Y esto no solo va de estilos cognitivos. Va también de sensibilidades, de formas de expresar el afecto, de construir identidad. Hay niñas y niños que se sienten distintos, que no siempre encajan en lo previsto como: inteligencias “pertinentes” o “roles correctos”. Por eso, hablar de inteligencias múltiples no es una moda pedagógica. Es una forma de dignificar a cada persona.

Mirar con otros ojos al que no saca “A” o “AD” en las áreas “principales”, pero tiene un oído privilegiado; al que no memoriza fórmulas, pero es capaz de organizar a su grupo de amigos; al que no es elocuente con palabras, pero entiende la vida cuando cuida plantas o escribe versos.

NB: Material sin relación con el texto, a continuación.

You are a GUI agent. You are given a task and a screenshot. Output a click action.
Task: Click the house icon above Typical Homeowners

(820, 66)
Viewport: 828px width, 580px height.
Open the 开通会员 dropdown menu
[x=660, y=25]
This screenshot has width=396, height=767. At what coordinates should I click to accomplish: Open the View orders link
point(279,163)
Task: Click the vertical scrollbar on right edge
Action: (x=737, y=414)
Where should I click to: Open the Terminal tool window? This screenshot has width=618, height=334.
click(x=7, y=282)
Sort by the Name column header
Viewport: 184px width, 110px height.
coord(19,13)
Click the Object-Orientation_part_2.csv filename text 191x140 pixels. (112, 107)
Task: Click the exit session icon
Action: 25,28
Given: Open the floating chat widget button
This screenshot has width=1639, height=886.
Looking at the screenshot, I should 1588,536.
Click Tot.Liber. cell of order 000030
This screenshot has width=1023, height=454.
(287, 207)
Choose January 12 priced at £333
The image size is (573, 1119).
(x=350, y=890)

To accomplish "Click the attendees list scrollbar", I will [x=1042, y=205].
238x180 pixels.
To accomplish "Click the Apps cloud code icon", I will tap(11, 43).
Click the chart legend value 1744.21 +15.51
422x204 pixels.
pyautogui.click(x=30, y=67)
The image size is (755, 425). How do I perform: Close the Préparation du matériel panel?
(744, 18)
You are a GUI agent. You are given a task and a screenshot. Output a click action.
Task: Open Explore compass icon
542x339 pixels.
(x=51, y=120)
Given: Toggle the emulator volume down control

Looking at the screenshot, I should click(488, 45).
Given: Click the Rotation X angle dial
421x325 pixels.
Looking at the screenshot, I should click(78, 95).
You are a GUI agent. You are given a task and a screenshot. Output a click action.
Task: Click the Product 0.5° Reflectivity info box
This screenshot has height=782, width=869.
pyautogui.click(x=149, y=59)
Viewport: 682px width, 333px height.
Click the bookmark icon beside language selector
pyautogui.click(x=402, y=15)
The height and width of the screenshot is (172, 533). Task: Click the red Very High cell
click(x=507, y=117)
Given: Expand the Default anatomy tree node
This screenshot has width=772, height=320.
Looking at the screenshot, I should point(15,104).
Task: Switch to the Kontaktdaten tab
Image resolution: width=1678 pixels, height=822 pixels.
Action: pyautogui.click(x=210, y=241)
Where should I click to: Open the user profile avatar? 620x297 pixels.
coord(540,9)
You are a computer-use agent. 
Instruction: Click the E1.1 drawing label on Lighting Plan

Hoy más que nunca, el país necesita una educación que no homogenice, sino que potencie. Una educación que enseñe a pensar, sí, pero también a sentir, a cooperar, a crear, a intuir. Porque el presente y futuro no se construye solo con profesionales o técnicos, se construye con todos, porque todos somos inteligentes, solo que no siempre nos han enseñado en la forma que mejor entendemos.

Lo que está en juego es más que el rendimiento escolar. Es la posibilidad de construir un país que valore todos los talentos y los promueva, no solo los que encajan en un examen de conocimientos. Imaginemos una mejor escuela donde se cultive la inteligencia que escucha, la que sueña, la que toca, la que siente, la que organiza, la que transforma. Una escuela que reconozca que la mente humana es diversa, como la vida misma, y que esa diversidad no es un obstáculo, sino una fuente infinita de posibilidades.